TAIWAN – MARSHAL LAW TO DEMOCRACY
Following on from Part 2, we now have the People’s Republic of China ruling over mainland China as of 1st October 1949. Prior to this, the then ruling party, the Republic of China (ROC) established the Taiwan Provincial Government in September 1945 and proclaimed on October 25, 1945 as "Taiwan Retrocession Day." This is the day in which the Japanese troops surrendered. A day that was hotly debated as being invalid.
Before the start of WWII, there were around 309,000 Japanese living in Taiwan. By 25th April 1946, about 90% of those Japanese had been repatriated back to Japan. In the immediate post-war period, the KMT conducted a very repressive and corrupt administration of Taiwan with bloody consequences.
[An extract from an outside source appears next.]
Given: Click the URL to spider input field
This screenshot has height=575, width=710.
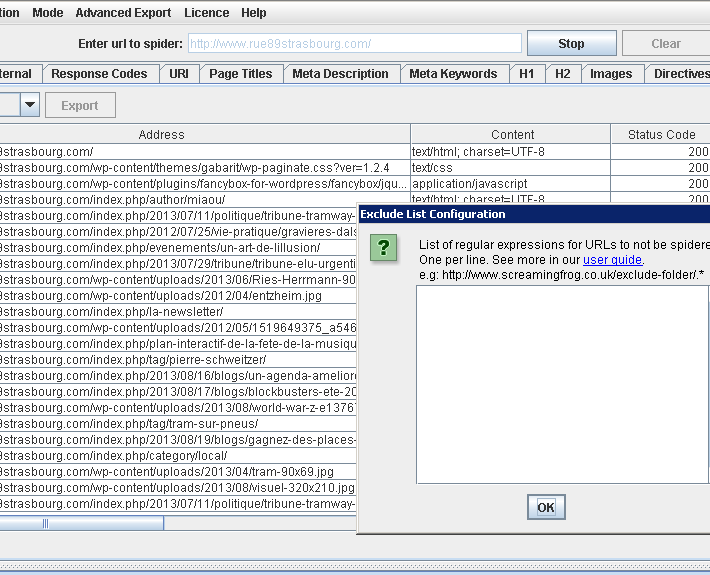Looking at the screenshot, I should point(354,44).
This was prior to Chiang Kai-shek relocating his Nationalist government to Taipei in 1949 and the start of Martial Law in Taiwan.
In post-war Taiwan and China, severe inflation was the results of many things including corruption so the KMT embarked on a program of drastic economic overhaul including nationalisation of 17% of the GDP. It also involved taking over much of the Japanese infrastructure.
The Kuomintang government also moved the entire gold reserve from the Chinese mainland to Taiwan, and used this reserve to back the newly issued New Taiwan dollar to stabilize the new currency and put a stop to hyperinflation. AT that time the reserves amounted to well over 100 tons of gold! Taiwan also benefited for years from foreign aid especially from the US. This ensured a rapid economic recovery after WWII.
We are all aware of the economic success and strength of Taiwan today so it is interesting to look how this all started. The KMT authorities implemented a far-reaching and highly successful land reform program on Taiwan during the 1950s. The 375 Rent Reduction Act alleviated tax burden on peasants and another act redistributed land among small farmers and compensated large landowners with commodities certificates and stock in state-owned industries. Although this left some large landowners impoverished, others turned their compensation into capital and started commercial and industrial enterprises. These entrepreneurs were to become Taiwan's first industrial capitalists. Together with businessmen who fled from mainland China, they once again revived Taiwan's prosperity previously ceased along with Japanese withdrawal and managed Taiwan's transition from an agricultural to a commercial, industrial economy.
Chiang Kai-shek died in April 1975, and was succeeded to the presidency by Yen Chia-kan while his son Chiang Ching-kuo succeeded to the leadership of the Kuomintang as Chairman. Chiang Ching-kuo amongst other things allowed opposition political parties to exist even when still technically illegal. The Democratic Progressive Party (DPP) was established in 1986.
On the 15th July 1987, President Chiang ended marshal law and Taiwan’s path to democracy began. President Chiang Ching Quo did not live to see the huge advances – he died on 13th January 1988.
The first democratic election in Taiwan was held in 1996. The KMT retained control but as an government elected by the people. Their reign came to an end though in 2000 when the DPP won office and the new President Chen Shui-bian took over. He won again in 2004.
Of note during this term in 2007, was Chen’s proposed policy of Four Wants and One Without, which in substance states that Taiwan wants independence; Taiwan wants the rectification of its name; Taiwan wants a new constitution; Taiwan wants development; and Taiwanese politics is without the question of left or right, but only the question of unification or independence. This was not well received even by the US and was deemed ‘unhelpful’. All in all Chen’s term was basically corrupt and was bound to end badly.
The KMT resumed control in 2008 and again in 2012. In the combined elections in January 2016 the opposition candidate for president, Tsai Ing-wen, of the DPP won with 56% of the vote, and the opposition DPP was catapulted into an outright majority in the parliament. The election marked the first time a non-KMT party won a majority in the legislature.
After a setback in 2018 local elections, in January, 2020 Tsai Ing-wen was re-elected in the presidential election. In the parliamentary election President Tsai's Democratic Progressive Party (DPP) won majority 61 out of 113 seats. The Kuomintang (KMT) won 38 seats. She remains President today and is a strong advocate for Taiwanese independence.